Reading key-value pairs as fast as possible in C++ from file

Question

I have a file with roughly 2 million lines like this:

2s,3s,4s,5s,6s 100000
2s,3s,4s,5s,8s 101
2s,3s,4s,5s,9s 102

The first comma separated part indicates a poker result in Omaha, while the latter score is an example "value" of the cards. It is very important for me to read this file as fast as possible in C++, but I cannot seem to get it to be faster than a simple approach in Python (4.5 seconds) using the base library.

Using the Qt framework (QHash and QString), I was able to read the file in 2.5 seconds in release mode. However, I do not want to have the Qt dependency. The goal is to allow quick simulations using those 2 million lines, i.e. some_container["2s,3s,4s,5s,6s"] to yield 100 (though if applying a translation function or any non-readable format will allow for faster reading that's okay as well).

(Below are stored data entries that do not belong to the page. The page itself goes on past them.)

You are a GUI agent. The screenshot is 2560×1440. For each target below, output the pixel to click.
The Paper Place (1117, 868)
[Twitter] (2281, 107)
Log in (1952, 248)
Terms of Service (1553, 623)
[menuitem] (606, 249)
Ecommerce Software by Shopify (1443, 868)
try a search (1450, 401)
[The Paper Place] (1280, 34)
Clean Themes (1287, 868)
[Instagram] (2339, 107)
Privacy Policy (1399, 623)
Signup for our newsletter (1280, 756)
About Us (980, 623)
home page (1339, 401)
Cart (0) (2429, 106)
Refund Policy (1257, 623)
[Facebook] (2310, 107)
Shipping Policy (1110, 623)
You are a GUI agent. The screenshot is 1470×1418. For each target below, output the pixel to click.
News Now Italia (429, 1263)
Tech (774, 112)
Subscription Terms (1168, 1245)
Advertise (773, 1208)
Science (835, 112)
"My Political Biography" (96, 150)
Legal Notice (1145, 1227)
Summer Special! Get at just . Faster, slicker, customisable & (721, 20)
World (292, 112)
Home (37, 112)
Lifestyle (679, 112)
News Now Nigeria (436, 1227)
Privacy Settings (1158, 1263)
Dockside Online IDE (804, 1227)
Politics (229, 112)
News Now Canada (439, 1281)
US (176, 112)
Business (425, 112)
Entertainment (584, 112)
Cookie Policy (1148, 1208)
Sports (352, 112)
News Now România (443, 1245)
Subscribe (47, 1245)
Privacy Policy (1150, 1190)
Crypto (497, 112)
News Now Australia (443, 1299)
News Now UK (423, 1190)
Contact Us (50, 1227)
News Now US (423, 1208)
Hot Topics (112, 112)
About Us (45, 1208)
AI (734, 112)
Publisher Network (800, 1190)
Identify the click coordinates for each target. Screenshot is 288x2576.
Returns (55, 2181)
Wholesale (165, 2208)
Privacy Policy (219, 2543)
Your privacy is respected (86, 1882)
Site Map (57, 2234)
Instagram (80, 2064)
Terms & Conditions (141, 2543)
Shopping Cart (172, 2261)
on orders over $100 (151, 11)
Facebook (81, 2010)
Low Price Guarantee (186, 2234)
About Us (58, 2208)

My current implementation is extremely slow (8 seconds!):

std::map<std::string, int> get_file_contents(const char *filename)
{
    std::map<std::string, int> outcomes;
    std::ifstream infile(filename);

    std::string c;
    int d;

    while (infile.good())
    {
        infile >> c;
        infile >> d;
        //std::cout << c << d << std::endl;
        outcomes[c] = d;
    }
    return outcomes;
}

What can I do to read this data into some kind of a key/value hash as fast as possible?

Note: The first 16 characters are always going to be there (the cards), while the score can go up to around 1 million.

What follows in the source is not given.